Qualche settimana dopo lei gli aveva disubbidito e si era avviata verso un paese vicino dove spesso i partigiani scendevano a fare rifornimento presso una cascina ai margini del paese. Già da lontano sentì la puzza di bruciato e i colpi di pistola. La casa era in fiamme e soldati nazisti stavano picchiando alcuni uomini mentre altri due giacevano a terra. Si avvicinò ancora e lo vide: il viso tumefatto dai colpi inferti col calcio della pistola, il corpo sanguinante per le ferite.
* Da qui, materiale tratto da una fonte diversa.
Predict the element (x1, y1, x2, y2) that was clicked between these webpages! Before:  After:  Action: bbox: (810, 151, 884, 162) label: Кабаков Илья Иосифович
Due militi lo presero e lo sbatterono a un muro accanto a un compagno e l’ufficiale prese la mira. Pacifico in un ultimo sforzo, lo sguardo al bosco come se sapesse che lei era lì, gridò il suo testamento: libertà!

«Sai, tesoro, – la mamma continuò la storia di Pacifico scegliendo accuratamente le parole per renderla meno dolorosa possibile – il tuo papà insieme a tutti i compagni che hanno sognato la libertà e lottato per ottenerla, ha vinto. È stato molto bravo.»

«Quei cattivi ci sono ancora?»

«No, caro! Ci siamo noi che custodiamo il loro ricordo e il loro sogno! Noi siamo il loro futuro.»